Reputation: 468
So my Angular app has a search bar, and if you enter something in this search bar, it does its search and comes to a results page. All good there.
Now if your search doesn't return any results, the results page loads and tells you "searchterm" has returned no results. At this point, the URL is localhost:4200/searchResults;query=searchterm
. Again - all is as expected.
Now, if you go to the search bar, and enter a different search term, nothing happens...
Well, that's not correct... the URL now says localhost:4200/searchResults;query=NEWsearchterm
, but because we are on the 'same' app page, ngOnInit doesn't refire (thus actually searching for the term) NOR does ngOnChanges fire (thus actually searching for the term)...

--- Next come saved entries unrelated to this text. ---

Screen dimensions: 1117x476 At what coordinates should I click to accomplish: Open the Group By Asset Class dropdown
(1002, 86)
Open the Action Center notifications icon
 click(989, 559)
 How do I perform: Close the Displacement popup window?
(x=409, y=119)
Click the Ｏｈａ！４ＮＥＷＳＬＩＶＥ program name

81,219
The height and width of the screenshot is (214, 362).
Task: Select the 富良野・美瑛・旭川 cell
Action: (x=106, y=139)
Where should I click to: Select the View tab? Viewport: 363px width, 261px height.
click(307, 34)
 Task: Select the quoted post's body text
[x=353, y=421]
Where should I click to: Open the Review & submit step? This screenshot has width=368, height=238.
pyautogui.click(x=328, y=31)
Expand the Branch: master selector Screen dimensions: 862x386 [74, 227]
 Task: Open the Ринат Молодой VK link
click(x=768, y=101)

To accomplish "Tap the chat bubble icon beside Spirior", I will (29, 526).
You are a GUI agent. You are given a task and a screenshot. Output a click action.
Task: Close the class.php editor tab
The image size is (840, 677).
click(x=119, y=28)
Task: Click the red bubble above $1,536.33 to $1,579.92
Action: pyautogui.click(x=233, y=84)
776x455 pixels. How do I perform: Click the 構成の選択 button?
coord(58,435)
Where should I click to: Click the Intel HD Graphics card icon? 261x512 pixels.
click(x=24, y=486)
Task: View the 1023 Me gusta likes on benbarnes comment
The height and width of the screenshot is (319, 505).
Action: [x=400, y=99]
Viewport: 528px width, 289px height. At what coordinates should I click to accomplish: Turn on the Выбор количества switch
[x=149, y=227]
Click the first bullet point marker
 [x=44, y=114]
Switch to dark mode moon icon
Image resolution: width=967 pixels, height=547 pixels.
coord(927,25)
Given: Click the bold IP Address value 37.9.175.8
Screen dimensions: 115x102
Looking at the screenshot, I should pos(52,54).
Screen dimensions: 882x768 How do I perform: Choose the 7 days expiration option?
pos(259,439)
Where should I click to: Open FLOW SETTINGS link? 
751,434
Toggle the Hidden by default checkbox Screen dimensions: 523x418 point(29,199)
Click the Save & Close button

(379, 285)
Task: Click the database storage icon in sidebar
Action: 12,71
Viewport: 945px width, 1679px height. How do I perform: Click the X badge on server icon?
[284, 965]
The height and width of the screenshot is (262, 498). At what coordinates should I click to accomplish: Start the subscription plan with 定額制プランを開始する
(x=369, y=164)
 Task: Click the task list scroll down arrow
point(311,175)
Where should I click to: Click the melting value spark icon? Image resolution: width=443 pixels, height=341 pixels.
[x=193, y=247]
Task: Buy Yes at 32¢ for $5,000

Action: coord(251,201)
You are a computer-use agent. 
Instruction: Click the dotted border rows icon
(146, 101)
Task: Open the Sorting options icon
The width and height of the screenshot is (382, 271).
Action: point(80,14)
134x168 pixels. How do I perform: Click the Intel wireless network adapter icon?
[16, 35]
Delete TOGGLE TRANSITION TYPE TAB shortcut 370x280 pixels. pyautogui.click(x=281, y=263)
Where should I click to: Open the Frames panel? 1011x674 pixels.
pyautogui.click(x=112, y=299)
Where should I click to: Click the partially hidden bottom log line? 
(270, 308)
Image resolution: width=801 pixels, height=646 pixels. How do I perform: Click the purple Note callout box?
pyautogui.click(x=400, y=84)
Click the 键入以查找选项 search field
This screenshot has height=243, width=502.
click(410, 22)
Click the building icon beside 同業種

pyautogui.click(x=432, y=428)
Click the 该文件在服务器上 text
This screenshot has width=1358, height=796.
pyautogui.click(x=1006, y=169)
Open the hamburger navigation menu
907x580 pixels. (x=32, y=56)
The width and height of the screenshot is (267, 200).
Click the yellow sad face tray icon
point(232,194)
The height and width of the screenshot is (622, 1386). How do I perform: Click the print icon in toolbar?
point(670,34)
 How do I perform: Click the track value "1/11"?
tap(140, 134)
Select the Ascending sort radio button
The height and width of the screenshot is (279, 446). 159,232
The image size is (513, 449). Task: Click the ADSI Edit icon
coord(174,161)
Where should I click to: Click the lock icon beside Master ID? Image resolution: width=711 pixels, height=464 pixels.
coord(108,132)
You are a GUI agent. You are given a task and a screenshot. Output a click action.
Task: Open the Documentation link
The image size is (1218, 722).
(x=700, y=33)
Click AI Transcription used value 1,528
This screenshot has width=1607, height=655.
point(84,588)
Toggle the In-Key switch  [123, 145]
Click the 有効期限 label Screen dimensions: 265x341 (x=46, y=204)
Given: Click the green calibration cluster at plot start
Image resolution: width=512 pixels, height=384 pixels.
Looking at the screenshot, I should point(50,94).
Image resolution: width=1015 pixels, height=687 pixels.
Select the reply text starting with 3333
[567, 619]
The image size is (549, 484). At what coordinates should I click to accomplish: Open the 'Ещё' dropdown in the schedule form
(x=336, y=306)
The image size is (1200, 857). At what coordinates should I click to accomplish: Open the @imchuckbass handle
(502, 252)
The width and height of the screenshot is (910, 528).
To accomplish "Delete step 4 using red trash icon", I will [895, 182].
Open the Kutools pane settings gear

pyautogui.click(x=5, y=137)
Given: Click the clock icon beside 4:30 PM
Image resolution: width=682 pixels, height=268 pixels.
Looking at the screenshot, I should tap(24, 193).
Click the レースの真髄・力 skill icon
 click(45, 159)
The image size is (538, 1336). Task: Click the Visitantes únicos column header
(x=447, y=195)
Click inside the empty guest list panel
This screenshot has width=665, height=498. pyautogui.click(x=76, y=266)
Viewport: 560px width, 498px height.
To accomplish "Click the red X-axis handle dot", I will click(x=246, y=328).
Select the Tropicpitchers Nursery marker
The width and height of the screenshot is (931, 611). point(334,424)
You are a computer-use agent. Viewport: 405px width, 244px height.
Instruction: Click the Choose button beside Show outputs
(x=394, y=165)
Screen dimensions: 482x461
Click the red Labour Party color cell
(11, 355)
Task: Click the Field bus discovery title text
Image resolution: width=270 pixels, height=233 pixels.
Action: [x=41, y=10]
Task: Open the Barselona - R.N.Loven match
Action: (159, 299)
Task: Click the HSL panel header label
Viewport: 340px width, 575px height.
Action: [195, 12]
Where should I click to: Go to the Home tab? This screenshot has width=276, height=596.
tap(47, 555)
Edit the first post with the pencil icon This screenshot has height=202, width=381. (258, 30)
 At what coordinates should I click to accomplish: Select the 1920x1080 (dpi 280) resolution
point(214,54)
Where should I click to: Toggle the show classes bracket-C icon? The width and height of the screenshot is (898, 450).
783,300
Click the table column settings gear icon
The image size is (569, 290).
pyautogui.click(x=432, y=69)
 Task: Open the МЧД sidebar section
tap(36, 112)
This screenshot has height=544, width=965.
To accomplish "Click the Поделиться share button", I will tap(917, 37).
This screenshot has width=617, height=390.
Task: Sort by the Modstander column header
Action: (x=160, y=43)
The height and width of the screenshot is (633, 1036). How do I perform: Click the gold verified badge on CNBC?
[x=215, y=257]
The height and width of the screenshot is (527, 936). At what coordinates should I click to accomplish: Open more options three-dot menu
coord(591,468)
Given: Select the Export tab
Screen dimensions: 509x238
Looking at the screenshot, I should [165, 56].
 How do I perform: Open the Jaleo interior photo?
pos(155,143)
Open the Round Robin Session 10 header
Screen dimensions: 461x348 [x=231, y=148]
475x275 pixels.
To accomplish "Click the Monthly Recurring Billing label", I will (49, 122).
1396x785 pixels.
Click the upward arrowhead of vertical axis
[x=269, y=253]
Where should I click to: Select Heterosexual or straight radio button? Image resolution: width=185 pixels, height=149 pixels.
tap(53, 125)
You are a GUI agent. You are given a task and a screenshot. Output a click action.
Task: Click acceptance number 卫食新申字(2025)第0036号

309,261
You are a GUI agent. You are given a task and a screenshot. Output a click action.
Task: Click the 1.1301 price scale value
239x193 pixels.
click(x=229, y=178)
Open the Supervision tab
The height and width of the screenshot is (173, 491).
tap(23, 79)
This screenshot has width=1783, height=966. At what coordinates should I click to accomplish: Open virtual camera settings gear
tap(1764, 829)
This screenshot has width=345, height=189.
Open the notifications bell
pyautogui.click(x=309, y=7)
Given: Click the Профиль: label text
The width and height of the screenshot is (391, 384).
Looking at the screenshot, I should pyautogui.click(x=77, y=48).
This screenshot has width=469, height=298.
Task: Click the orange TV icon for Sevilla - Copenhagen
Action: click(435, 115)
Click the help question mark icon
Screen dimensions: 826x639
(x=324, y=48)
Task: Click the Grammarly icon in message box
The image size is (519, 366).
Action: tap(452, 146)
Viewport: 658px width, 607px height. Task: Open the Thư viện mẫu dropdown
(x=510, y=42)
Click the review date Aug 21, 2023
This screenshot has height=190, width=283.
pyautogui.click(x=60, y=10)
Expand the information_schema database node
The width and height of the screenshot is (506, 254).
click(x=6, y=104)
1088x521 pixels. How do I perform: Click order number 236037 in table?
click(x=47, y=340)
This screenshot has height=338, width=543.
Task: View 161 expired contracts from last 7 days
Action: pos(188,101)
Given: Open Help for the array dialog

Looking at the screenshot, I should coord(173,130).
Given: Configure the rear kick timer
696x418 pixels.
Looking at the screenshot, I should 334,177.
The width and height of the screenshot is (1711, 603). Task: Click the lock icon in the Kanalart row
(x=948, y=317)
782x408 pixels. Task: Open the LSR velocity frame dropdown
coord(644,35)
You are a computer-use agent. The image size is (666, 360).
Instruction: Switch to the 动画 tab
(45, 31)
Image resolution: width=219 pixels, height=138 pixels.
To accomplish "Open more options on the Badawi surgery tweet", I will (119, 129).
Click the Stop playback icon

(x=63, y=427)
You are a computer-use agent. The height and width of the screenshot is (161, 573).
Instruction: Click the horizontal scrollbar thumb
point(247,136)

The routing module seem to do what it was supposed to because our URL did change to reference the new search term, but something isn't happening that should, and I don't know what?
Is this something wrong I'm missing in the routing module (although I wouldn't think so, because the URL did change), or something I'm missing in the Component class on the app page???
Upvotes: 3
Views: 3007
Reputation: 1204
Try to subscribe route changes
class MyClass {
constructor(private router: Router) {
router.events.subscribe((val) => {
if(val instanceof NavigationEnd){
console.log("refreshing");
}
});
}
}
Upvotes: 3
Reputation: 10303
The angular way of telling the router to do this is to use onSameUrlNavigation as of angular 5.1... but I think there are still some troubles with implementing this.
So I had to solve this issue in a different way(Stackblitz), by subscribing
to route events
and actually calling a custom reInit method
.
The trick is to add all subscriptions to the same object and then unsubscribe ONLY when ngOnDestroy
is called by angular, and doing the rest of your template vars change from the custom destroy method
... If you do not have any subscription and do not implement ngOnInit lifcycle ehook, then @Yazan Mehrez's answer should do, but if you do have subscriptions or use the hook, then you need an implementation like the one bellow to prevent memory leaks:
public subscribers: any = {};
constructor(private router: Router) {
/**
* This is important: Since this screen can be accessed from two menu options or has query string parameter changes
* we need to tell angular to reload the component when this happens.
* It is important to filter the router events since router will emit many events,
* therefore calling reInitComponent many times wich we do not want.
*/
this.subscribers._router_subscription = this.router.events.filter(evt => evt instanceof NavigationEnd).subscribe((value) => {
this.reInitComponent();
});
}
reInitComponent() {
this.customOnDestroy();
this.customOnInit();
}
customOnInit() {
// add your subscriptions to subscribers.WHATEVERSUB here
// put your ngOnInit code here, and remove implementation and import
}
customOnDestroy() {
// here goes all logic to re initialize || modify the component vars
}
/**
* onDestroy will be called when router changes component, but not when changin parameters ;)
* it is importatn to unsubscribe here
*/
ngOnDestroy() {
for (let subscriberKey in this.subscribers) {
let subscriber = this.subscribers[subscriberKey];
if (subscriber instanceof Subscription) {
subscriber.unsubscribe();
}
}
}
Note that if you implement lifecylce hook ngOnInit, you should remove it and implement a custom method like in the example.
I added the unsubscription
method because of this angular bug. Angular should actually automatically unsubscribe from router.events when destroying the component, but since this is not the case, if you do not unsubscribe manually you will end up calling http requests(for example) as many times as you entered the component.